The EU Member States were invited to exchange ‘best practices’ in managing wilderness, develop a code of conduct for tourism in wilderness areas, and to ensure the best protection of wilderness areas. In February 2009, the Wild Europe Initiative (WEI) started a collaborative effort to promote the wilderness concept amongst several European nature conservation organizations, such as PAN Parks, EUROPARC, WWF, BirdLife International, IUCN, UNESCO, Institute for European Environmental Policy (IEEP), European Centre for Nature Conservation (ECNC), Rewilding Europe, and including personnel from the European Commission and the Council of Europe.
In May 2009, more than 230 representatives met in Prague at the “Conference on Wilderness and Large Natural Habitat Areas”. A key outcome was the “Message from Prague”, which contained 24 recommendations from the participants on policy, research, awareness raising, and partnerships concerning wilderness. A definition of wilderness had been formulated for the Conference, and the Wilderness Working Group (WWG) generated a first draft paper: the “Discussion Draft: A Working Definition of European Wilderness and Wild Areas“ . Leading up to the WILD10 Conference in Salamanca in 2013, the feedback of several members of the WWG, NGOs, and Government organisations plus the practical experience gathered during the first applications of these criteria in several test sites, led to an update of the criteria. This was especially needed since Germany developed an alternative definition to meets its objective of dedicating 2% of the landmass as wilderness. In addition Scandinavian countries as well as Scotland among others had difficulties implementing identifying wilderness areas meeting the WEI criteria.
European Wilderness Definition
Wilderness is for the purpose of the European Wilderness Quality Standard and Audit System defined as:
Natural processes govern wilderness core zones meeting the European Wilderness Quality Standard and Audit System “Gold- or Platinum Standard”. They are composed of native habitats and species, and large enough for the effective ecological functioning of natural processes. They are unmodified or only slightly modified and without intrusive or extractive human activity, settlements, infrastructure or visual disturbance.

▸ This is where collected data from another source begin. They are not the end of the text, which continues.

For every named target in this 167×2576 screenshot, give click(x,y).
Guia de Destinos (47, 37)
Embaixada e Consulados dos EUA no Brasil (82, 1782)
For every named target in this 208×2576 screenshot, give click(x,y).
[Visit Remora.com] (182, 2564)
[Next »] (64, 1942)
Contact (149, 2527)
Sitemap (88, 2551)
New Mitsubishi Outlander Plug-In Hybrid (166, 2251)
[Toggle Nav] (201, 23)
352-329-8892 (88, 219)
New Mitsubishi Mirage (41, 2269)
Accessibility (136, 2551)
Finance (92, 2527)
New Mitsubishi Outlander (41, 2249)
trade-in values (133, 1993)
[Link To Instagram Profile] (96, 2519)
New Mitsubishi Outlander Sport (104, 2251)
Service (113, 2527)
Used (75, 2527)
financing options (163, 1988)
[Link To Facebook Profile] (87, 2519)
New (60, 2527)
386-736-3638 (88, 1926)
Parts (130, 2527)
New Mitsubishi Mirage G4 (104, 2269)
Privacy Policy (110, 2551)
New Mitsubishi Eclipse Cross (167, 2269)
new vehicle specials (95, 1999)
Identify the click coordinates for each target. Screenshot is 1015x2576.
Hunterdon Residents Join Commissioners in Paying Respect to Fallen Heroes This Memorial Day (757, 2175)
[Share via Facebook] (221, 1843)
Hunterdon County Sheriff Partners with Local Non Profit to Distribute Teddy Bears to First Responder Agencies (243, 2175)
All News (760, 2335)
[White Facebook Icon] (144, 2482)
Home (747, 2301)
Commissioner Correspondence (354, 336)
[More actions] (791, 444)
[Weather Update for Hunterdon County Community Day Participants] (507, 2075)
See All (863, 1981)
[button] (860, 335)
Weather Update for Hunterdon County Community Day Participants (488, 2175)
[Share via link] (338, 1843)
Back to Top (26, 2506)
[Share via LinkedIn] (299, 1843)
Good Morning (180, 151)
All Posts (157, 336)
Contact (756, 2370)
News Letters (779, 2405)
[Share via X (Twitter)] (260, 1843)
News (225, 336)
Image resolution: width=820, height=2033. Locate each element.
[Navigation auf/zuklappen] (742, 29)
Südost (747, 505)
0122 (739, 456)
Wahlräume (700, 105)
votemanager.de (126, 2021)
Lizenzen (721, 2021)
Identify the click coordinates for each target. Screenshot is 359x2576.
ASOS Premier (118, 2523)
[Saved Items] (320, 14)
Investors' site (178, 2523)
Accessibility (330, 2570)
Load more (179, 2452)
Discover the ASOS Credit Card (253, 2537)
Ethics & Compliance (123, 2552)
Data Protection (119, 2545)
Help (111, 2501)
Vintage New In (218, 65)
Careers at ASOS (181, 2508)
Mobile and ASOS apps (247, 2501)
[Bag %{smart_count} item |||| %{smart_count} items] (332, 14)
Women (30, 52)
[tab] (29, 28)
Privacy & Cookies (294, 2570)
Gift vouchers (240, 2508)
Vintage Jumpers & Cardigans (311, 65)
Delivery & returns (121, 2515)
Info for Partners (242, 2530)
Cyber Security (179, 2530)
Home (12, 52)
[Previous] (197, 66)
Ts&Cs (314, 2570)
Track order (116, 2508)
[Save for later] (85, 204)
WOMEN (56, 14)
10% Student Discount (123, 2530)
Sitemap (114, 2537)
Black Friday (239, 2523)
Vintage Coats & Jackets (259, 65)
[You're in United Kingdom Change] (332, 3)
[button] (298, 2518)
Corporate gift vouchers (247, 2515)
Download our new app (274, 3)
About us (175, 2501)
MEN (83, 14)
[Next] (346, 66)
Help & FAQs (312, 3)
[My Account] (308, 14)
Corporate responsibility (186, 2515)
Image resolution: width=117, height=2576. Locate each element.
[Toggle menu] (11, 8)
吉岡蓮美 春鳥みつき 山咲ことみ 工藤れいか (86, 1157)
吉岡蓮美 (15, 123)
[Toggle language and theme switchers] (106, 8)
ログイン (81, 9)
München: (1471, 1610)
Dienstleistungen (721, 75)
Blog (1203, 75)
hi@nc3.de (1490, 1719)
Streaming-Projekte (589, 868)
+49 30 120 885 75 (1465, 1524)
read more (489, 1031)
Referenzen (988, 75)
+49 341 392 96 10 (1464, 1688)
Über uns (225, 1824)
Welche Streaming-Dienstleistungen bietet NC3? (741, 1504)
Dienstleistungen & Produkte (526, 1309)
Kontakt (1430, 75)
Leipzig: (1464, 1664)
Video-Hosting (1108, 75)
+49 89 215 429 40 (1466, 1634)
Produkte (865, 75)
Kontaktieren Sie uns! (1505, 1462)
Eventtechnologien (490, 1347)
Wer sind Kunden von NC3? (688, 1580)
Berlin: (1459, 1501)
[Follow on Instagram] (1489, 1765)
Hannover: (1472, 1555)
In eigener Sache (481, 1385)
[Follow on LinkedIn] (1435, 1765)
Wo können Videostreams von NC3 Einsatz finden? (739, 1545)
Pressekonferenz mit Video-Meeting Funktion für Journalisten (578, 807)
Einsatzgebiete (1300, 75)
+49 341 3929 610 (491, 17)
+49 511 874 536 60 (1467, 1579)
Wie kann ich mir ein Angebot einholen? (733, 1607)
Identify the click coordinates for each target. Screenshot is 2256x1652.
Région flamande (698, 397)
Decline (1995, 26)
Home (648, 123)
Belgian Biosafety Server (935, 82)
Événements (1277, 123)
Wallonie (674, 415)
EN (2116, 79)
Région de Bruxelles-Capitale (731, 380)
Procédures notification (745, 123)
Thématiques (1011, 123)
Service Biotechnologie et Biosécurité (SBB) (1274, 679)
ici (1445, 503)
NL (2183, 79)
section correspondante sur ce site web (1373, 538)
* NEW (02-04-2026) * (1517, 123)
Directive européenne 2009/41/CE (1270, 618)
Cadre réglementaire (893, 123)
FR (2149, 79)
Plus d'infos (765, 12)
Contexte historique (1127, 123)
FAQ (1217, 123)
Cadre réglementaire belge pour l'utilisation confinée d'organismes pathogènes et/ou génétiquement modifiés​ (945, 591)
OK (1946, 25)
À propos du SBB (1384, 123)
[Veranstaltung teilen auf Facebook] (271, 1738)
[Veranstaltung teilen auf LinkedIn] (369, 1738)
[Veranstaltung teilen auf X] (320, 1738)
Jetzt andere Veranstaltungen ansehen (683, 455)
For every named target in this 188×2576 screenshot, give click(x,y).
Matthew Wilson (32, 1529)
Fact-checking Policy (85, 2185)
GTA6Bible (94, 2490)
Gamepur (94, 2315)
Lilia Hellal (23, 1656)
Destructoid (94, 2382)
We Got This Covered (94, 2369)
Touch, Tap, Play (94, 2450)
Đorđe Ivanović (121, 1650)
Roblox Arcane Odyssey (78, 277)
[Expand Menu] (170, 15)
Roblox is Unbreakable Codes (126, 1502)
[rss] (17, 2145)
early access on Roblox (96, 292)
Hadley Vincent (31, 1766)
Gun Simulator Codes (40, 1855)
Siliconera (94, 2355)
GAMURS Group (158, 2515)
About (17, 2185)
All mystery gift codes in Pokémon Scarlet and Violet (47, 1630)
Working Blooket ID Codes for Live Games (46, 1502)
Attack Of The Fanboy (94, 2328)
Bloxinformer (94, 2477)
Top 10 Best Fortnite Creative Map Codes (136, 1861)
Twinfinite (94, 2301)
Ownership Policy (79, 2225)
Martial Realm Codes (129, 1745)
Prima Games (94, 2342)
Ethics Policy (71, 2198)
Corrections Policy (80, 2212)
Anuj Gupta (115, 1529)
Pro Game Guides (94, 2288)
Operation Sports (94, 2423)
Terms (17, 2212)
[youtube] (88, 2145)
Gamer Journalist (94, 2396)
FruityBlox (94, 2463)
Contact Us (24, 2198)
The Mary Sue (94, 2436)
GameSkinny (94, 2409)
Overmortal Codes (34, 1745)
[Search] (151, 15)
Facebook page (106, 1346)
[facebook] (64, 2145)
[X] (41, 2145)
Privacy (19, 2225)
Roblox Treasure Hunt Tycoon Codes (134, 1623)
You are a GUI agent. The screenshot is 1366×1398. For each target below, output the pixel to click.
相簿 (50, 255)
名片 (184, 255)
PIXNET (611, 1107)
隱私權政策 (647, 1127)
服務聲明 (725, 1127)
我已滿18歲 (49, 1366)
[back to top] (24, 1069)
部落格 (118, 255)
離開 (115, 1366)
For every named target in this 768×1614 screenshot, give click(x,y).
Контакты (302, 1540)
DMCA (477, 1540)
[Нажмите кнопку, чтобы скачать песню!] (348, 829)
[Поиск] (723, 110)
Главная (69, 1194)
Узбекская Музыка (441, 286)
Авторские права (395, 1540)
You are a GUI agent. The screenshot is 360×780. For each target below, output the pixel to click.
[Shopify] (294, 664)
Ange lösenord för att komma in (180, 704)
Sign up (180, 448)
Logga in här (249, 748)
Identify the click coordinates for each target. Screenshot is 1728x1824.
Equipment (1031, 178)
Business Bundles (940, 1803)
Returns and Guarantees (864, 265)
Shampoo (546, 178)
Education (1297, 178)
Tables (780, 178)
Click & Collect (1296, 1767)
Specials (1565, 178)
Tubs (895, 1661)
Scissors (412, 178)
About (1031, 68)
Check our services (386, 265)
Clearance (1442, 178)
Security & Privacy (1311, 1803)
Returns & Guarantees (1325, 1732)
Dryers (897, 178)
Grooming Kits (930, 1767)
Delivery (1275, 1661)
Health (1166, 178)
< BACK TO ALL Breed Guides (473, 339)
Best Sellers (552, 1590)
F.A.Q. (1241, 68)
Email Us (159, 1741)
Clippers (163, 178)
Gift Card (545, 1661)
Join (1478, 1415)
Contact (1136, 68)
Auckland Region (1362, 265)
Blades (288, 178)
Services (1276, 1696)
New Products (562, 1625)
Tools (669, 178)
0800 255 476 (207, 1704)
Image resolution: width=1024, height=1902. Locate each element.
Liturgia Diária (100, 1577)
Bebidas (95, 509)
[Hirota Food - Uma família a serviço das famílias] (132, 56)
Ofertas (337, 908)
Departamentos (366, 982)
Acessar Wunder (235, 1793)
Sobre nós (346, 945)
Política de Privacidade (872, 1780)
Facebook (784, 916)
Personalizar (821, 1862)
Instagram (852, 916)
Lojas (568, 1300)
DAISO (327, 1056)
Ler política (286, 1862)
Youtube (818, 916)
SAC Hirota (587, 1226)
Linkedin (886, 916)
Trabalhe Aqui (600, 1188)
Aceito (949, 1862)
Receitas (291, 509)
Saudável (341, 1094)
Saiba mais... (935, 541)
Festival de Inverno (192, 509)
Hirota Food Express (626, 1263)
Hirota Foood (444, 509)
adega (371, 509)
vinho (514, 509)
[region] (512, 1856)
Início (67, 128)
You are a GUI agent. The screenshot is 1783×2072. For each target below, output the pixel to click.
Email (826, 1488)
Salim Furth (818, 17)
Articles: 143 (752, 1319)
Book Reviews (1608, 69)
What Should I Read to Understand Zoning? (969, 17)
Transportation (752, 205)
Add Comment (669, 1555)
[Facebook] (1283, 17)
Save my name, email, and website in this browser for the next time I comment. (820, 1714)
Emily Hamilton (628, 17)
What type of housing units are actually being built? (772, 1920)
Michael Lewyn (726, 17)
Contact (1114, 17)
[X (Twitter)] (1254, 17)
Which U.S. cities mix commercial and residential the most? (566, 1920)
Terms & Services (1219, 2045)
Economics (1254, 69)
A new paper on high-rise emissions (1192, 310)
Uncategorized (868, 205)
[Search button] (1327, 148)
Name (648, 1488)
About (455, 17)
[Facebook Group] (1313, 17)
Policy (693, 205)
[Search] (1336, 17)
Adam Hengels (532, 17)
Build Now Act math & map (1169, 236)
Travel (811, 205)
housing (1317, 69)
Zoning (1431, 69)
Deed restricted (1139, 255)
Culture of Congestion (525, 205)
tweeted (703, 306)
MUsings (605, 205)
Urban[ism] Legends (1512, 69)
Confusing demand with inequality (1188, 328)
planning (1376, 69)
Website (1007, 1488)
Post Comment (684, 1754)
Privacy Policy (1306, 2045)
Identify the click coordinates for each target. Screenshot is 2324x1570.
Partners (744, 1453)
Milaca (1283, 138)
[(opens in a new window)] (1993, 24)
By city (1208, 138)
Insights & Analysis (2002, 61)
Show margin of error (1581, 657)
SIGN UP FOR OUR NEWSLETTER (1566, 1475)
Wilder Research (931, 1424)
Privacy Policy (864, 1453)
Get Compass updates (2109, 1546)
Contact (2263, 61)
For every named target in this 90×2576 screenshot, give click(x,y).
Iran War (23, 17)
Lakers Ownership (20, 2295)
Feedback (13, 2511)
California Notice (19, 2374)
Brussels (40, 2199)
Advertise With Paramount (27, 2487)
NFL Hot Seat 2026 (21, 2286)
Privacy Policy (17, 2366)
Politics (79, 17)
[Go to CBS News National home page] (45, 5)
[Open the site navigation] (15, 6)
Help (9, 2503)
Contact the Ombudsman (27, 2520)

Wilderness core zones meeting the European Wilderness Quality Standard and Audit System “Bronze- or Silver Standards” are wild areas that have a high level of predominance of natural process and natural habitat. They tend to be individually smaller and more fragmented than the “Gold- or Platinum Standard” wilderness areas, although they often cover extensive tracts. The condition of their natural habitat, processes and relevant species is however often partially or substantially modified by past human activities such as livestock herding, hunting, fishing, and collecting berries and mushrooms.